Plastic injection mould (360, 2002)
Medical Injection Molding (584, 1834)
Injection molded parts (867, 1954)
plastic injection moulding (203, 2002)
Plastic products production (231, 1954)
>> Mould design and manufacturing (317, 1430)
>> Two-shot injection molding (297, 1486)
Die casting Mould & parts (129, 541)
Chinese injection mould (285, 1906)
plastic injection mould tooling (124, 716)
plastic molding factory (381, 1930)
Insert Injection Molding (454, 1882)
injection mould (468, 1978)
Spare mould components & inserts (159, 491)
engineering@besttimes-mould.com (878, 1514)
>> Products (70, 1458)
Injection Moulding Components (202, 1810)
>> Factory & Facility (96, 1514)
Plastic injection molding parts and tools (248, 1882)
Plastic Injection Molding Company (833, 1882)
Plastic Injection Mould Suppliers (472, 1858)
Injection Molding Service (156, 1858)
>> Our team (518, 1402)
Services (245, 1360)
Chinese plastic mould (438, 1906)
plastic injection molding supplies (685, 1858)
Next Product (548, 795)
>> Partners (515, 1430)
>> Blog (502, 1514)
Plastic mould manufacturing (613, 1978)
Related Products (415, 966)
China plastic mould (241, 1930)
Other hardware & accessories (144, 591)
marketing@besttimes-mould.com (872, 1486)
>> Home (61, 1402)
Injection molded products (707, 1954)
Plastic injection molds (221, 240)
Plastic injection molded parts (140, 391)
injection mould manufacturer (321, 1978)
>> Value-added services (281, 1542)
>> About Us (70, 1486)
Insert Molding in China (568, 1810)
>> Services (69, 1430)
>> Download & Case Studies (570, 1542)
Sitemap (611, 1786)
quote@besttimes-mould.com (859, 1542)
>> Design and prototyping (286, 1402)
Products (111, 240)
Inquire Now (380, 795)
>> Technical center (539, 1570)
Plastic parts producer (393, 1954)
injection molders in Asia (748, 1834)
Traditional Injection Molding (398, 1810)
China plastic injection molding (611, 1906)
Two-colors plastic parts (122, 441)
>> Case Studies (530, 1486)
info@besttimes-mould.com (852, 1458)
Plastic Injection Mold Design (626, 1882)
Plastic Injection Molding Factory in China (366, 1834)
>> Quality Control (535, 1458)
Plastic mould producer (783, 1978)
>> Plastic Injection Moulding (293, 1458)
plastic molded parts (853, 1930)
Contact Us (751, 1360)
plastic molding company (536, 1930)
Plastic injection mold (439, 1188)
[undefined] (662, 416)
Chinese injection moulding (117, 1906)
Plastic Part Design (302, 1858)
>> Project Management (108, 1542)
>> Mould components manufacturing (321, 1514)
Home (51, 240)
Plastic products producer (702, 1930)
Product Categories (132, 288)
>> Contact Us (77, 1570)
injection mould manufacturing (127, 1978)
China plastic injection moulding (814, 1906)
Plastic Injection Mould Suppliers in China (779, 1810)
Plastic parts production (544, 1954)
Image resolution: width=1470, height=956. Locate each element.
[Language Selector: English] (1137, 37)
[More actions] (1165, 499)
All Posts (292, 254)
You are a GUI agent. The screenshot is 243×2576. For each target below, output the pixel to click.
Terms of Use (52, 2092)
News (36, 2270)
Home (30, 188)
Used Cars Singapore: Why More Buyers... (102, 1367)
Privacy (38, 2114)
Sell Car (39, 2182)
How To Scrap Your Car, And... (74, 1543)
::::
Problem details: Restate the material above exactly, leaving nothing out.

Solution to the exercise:
Plastic injection mould (360, 2002)
Medical Injection Molding (584, 1834)
Injection molded parts (867, 1954)
plastic injection moulding (203, 2002)
Plastic products production (231, 1954)
>> Mould design and manufacturing (317, 1430)
>> Two-shot injection molding (297, 1486)
Die casting Mould & parts (129, 541)
Chinese injection mould (285, 1906)
plastic injection mould tooling (124, 716)
plastic molding factory (381, 1930)
Insert Injection Molding (454, 1882)
injection mould (468, 1978)
Spare mould components & inserts (159, 491)
engineering@besttimes-mould.com (878, 1514)
>> Products (70, 1458)
Injection Moulding Components (202, 1810)
>> Factory & Facility (96, 1514)
Plastic injection molding parts and tools (248, 1882)
Plastic Injection Molding Company (833, 1882)
Plastic Injection Mould Suppliers (472, 1858)
Injection Molding Service (156, 1858)
>> Our team (518, 1402)
Services (245, 1360)
Chinese plastic mould (438, 1906)
plastic injection molding supplies (685, 1858)
Next Product (548, 795)
>> Partners (515, 1430)
>> Blog (502, 1514)
Plastic mould manufacturing (613, 1978)
Related Products (415, 966)
China plastic mould (241, 1930)
Other hardware & accessories (144, 591)
marketing@besttimes-mould.com (872, 1486)
>> Home (61, 1402)
Injection molded products (707, 1954)
Plastic injection molds (221, 240)
Plastic injection molded parts (140, 391)
injection mould manufacturer (321, 1978)
>> Value-added services (281, 1542)
>> About Us (70, 1486)
Insert Molding in China (568, 1810)
>> Services (69, 1430)
>> Download & Case Studies (570, 1542)
Sitemap (611, 1786)
quote@besttimes-mould.com (859, 1542)
>> Design and prototyping (286, 1402)
Products (111, 240)
Inquire Now (380, 795)
>> Technical center (539, 1570)
Plastic parts producer (393, 1954)
injection molders in Asia (748, 1834)
Traditional Injection Molding (398, 1810)
China plastic injection molding (611, 1906)
Two-colors plastic parts (122, 441)
>> Case Studies (530, 1486)
info@besttimes-mould.com (852, 1458)
Plastic Injection Mold Design (626, 1882)
Plastic Injection Molding Factory in China (366, 1834)
>> Quality Control (535, 1458)
Plastic mould producer (783, 1978)
>> Plastic Injection Moulding (293, 1458)
plastic molded parts (853, 1930)
Contact Us (751, 1360)
plastic molding company (536, 1930)
Plastic injection mold (439, 1188)
[undefined] (662, 416)
Chinese injection moulding (117, 1906)
Plastic Part Design (302, 1858)
>> Project Management (108, 1542)
>> Mould components manufacturing (321, 1514)
Home (51, 240)
Plastic products producer (702, 1930)
Product Categories (132, 288)
>> Contact Us (77, 1570)
injection mould manufacturing (127, 1978)
China plastic injection moulding (814, 1906)
Plastic Injection Mould Suppliers in China (779, 1810)
Plastic parts production (544, 1954)
Image resolution: width=1470, height=956. Locate each element.
[Language Selector: English] (1137, 37)
[More actions] (1165, 499)
All Posts (292, 254)
You are a GUI agent. The screenshot is 243×2576. For each target below, output the pixel to click.
Terms of Use (52, 2092)
News (36, 2270)
Home (30, 188)
Used Cars Singapore: Why More Buyers... (102, 1367)
Privacy (38, 2114)
Sell Car (39, 2182)
How To Scrap Your Car, And... (74, 1543)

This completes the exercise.